よっくん

この世界の片隅にのよっくんのレビュー・感想・評価

この世界の片隅に(2016年製作の映画)
4.3
戦争という理不尽な暴力に晒されながらも、女性たちは生活を支え、戦争と対峙していた。女性がたんぽぽの綿毛のように、自分の思い通りになることが少なく、周りの意向で定められた地で根を張るしかなかった時代。なにもかもが足りなかった時代のはずなのに、今より豊かな生き方にも思えてしまうのはなぜだろう。
理不尽に家族が死んでも、右腕が爆弾で吹き飛んでも、それでも毎日は続いていく。毎日毎日家族のごはん、洗濯、農作業をしながら、悲しみを押し殺して、生活を支えていく。
人が一人では生きていけなかった時代、身体的にも精神的にも物質的にも、何もかもが傷ついていたけど、だからこそみんな優しかったし、人の心が美しかった。傷つきながら磨かれていく登場人物たちの心が眩しい。
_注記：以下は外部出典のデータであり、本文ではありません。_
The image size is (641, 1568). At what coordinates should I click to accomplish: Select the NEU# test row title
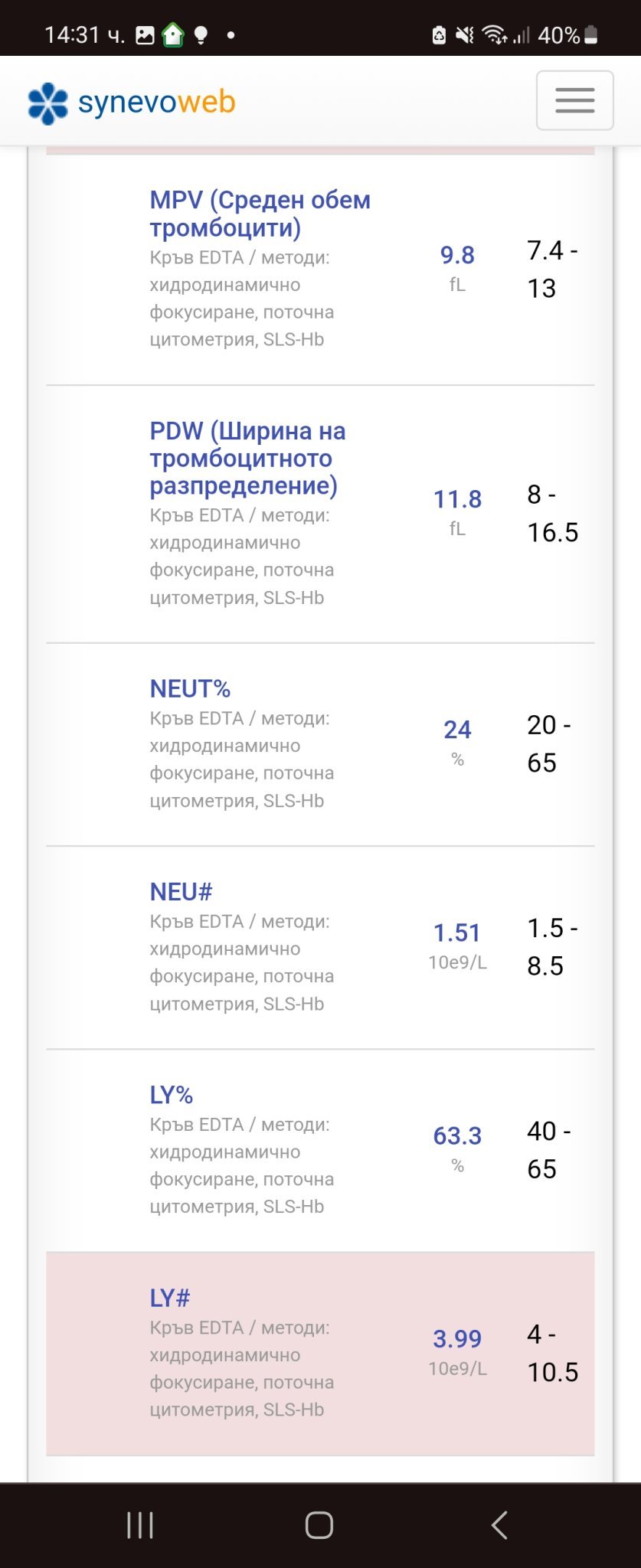tap(181, 891)
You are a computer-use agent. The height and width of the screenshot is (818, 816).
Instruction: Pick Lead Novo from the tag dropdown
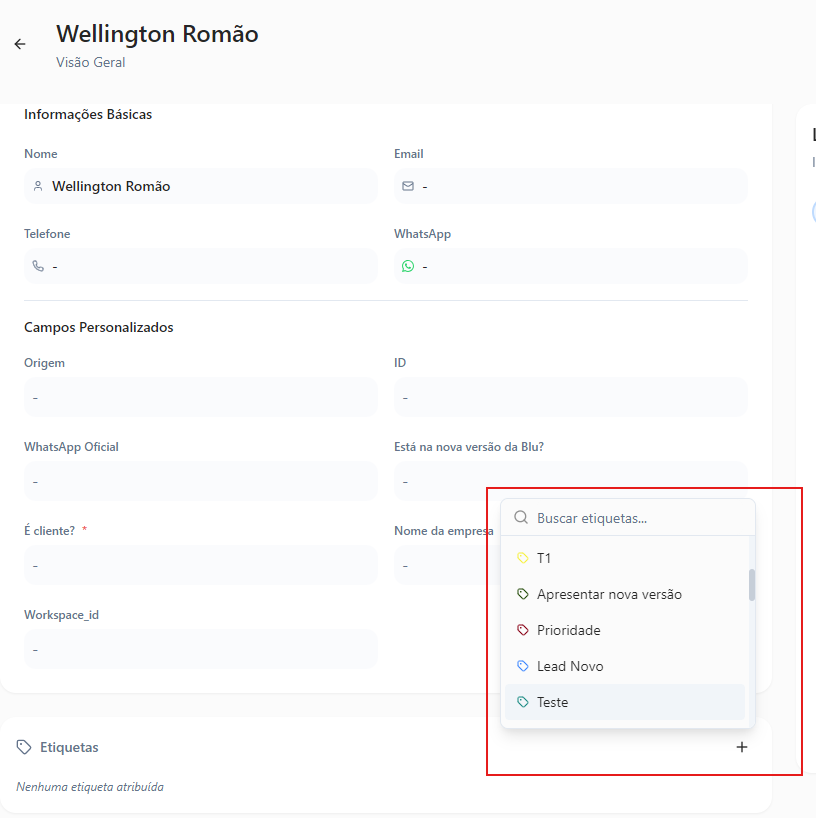[570, 666]
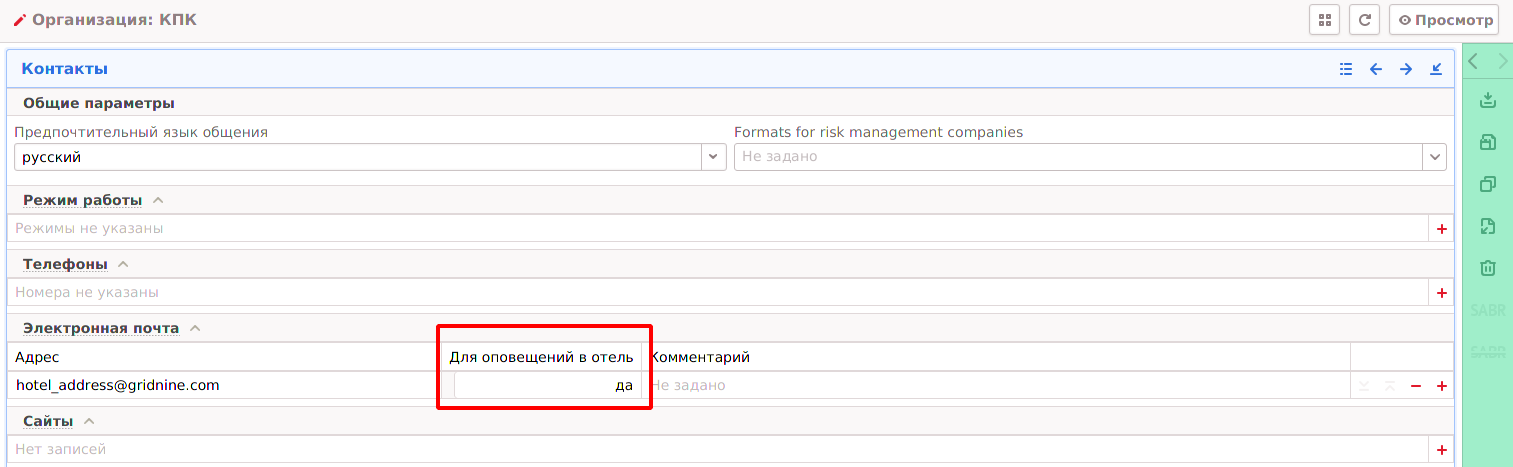Screen dimensions: 1513x467
Task: Collapse the Электронная почта section
Action: tap(195, 328)
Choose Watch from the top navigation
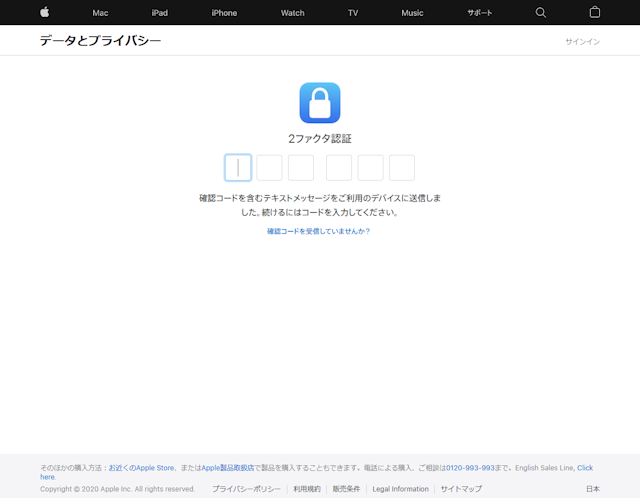This screenshot has width=640, height=498. 292,13
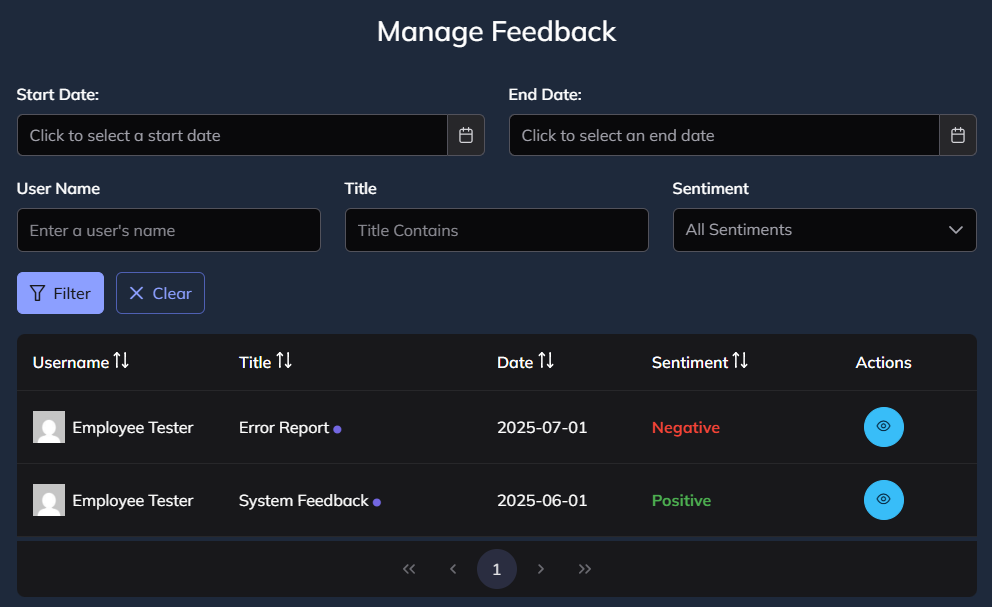Go to the previous page arrow
The width and height of the screenshot is (992, 607).
pyautogui.click(x=453, y=569)
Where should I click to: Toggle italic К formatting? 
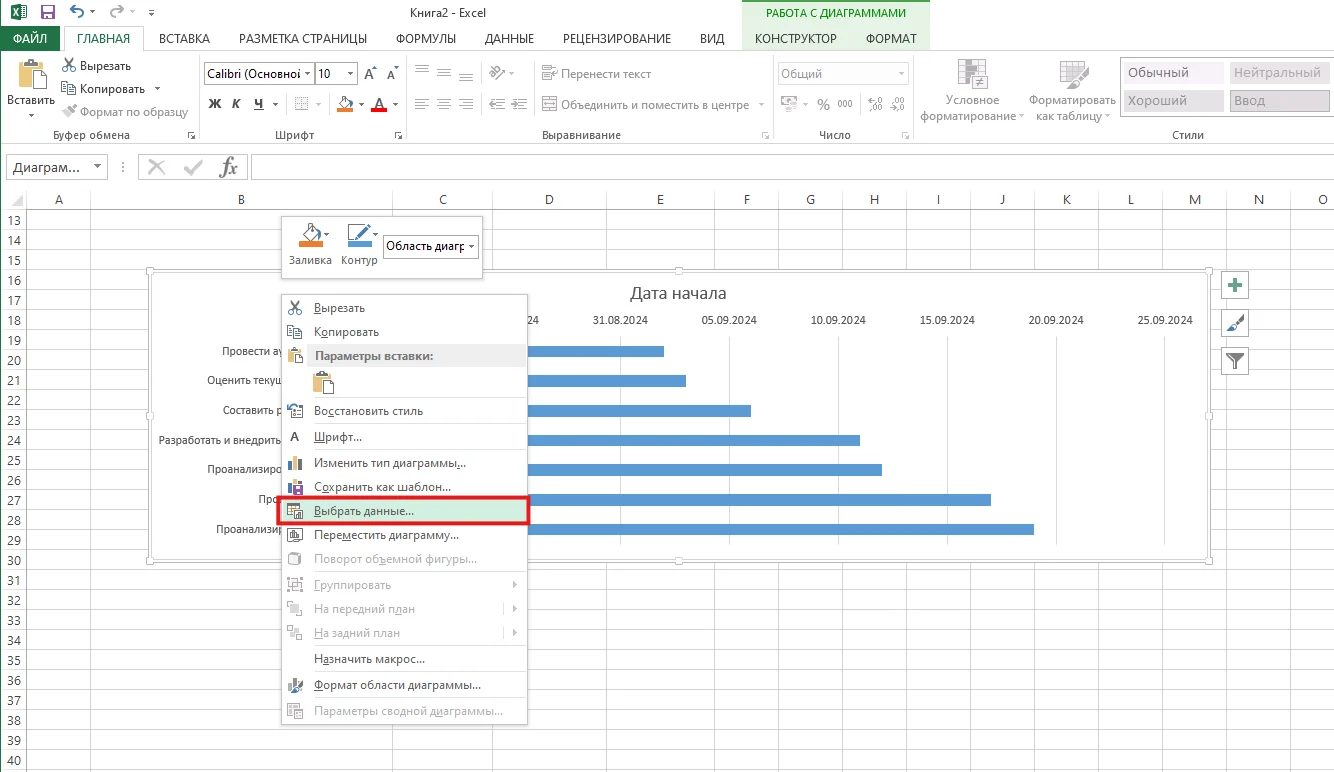(237, 104)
人の心と対比して描かれる戦争の暴力の理不尽さ、悲しさは、二度と繰り返してはならないと強く感じさせる。焼夷弾や時限爆弾を市街地や農村に落とす必要があったのだろうか。小さな子どもを殺す正当な理由などない。戦争は繰り返してはならない。主人公の姪っ子の死がただただ悲しく、涙が止まらなかった。